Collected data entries
[Start of Attachment]

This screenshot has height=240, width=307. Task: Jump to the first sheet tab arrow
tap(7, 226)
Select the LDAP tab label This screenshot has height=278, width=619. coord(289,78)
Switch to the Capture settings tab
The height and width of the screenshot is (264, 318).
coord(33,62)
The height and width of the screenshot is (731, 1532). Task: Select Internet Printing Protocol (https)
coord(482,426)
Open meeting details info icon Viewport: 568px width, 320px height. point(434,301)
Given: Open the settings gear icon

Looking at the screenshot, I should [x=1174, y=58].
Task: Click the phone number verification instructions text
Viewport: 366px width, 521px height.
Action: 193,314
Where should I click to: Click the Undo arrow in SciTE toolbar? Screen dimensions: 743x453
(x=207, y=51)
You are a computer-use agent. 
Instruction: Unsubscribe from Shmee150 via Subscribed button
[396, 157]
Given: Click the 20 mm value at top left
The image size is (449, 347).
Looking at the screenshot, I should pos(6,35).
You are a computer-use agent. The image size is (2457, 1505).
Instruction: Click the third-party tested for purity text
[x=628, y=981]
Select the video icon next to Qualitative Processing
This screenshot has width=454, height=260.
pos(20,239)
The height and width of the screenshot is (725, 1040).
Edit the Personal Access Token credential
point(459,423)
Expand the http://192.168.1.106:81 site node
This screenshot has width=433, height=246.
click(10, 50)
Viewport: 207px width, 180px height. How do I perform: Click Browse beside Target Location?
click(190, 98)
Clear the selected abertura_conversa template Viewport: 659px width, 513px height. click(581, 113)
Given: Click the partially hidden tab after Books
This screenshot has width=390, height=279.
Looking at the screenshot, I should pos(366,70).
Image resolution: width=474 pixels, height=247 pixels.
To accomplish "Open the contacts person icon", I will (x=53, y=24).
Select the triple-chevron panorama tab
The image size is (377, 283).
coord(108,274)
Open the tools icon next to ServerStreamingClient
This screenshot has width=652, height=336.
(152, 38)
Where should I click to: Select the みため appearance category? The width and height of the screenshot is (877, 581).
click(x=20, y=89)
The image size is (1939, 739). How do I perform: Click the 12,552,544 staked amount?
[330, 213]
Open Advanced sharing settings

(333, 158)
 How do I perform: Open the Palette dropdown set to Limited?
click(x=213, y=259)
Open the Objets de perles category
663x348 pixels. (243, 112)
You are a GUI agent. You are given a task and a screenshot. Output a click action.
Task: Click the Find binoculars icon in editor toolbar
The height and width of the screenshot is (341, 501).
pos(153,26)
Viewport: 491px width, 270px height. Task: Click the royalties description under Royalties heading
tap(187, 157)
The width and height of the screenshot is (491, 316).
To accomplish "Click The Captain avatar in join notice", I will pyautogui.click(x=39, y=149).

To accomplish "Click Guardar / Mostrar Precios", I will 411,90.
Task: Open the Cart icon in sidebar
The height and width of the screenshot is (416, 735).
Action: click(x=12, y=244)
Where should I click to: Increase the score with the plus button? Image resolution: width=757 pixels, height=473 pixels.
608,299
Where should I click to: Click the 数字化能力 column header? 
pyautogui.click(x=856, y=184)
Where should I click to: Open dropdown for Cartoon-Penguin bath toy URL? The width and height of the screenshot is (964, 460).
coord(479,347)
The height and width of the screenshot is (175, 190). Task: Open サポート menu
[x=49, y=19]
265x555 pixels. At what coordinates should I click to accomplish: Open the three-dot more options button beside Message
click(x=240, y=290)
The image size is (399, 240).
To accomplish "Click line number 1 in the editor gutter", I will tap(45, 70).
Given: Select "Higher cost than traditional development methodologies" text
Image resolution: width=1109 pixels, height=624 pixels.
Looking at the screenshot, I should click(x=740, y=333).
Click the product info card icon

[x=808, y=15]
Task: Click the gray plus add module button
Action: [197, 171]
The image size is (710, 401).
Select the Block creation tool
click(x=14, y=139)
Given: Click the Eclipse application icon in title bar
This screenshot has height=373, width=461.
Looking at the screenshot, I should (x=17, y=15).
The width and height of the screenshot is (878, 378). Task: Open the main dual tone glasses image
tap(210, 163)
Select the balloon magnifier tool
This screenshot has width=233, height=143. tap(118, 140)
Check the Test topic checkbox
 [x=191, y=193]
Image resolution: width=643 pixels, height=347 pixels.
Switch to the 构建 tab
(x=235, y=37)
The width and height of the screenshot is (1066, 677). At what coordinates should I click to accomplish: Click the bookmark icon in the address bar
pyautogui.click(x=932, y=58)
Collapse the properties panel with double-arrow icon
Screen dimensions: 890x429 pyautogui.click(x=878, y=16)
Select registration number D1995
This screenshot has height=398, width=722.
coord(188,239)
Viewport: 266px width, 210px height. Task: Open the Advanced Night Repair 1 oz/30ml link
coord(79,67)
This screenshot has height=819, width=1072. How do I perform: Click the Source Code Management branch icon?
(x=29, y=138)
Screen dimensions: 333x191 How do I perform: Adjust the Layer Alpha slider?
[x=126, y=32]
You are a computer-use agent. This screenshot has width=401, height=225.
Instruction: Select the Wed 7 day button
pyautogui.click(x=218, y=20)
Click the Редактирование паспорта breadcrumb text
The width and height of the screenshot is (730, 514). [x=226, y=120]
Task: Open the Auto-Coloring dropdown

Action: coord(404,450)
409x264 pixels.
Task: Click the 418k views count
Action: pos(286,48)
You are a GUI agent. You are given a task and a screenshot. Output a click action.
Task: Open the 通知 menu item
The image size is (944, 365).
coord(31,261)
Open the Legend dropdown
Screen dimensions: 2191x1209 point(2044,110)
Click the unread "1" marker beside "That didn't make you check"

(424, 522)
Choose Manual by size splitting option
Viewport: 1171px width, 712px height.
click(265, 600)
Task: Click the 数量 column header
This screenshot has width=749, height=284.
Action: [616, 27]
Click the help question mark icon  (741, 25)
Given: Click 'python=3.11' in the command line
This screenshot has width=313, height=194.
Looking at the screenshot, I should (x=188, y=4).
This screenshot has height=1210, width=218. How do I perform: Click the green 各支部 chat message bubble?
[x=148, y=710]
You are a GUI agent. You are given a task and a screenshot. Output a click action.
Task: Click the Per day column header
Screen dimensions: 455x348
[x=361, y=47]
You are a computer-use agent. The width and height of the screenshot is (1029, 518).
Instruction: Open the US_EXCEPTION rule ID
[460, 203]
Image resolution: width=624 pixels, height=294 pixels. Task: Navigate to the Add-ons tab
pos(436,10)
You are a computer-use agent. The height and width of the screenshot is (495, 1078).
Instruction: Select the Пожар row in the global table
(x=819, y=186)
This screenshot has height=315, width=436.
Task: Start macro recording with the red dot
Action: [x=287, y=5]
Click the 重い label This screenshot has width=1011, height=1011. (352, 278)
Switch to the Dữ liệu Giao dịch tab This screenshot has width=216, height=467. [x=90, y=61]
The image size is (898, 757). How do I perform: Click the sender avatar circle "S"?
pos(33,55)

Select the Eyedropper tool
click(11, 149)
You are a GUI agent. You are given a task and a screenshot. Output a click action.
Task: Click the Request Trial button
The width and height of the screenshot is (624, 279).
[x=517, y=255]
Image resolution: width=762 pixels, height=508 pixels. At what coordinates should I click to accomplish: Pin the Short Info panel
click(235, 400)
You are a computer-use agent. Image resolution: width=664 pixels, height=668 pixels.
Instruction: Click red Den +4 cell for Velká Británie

[End of Attachment]

Work instruction:
Copy out the lines above exactly, beginning at the one that contains "Task: Open the Auto-Coloring dropdown" and ending at the one that contains "Click the help".

Solution to this problem:
Task: Open the Auto-Coloring dropdown

Action: coord(404,450)
409x264 pixels.
Task: Click the 418k views count
Action: pos(286,48)
You are a GUI agent. You are given a task and a screenshot. Output a click action.
Task: Open the 通知 menu item
The image size is (944, 365).
coord(31,261)
Open the Legend dropdown
Screen dimensions: 2191x1209 point(2044,110)
Click the unread "1" marker beside "That didn't make you check"

(424, 522)
Choose Manual by size splitting option
Viewport: 1171px width, 712px height.
click(265, 600)
Task: Click the 数量 column header
This screenshot has width=749, height=284.
Action: [616, 27]
Click the help question mark icon  (741, 25)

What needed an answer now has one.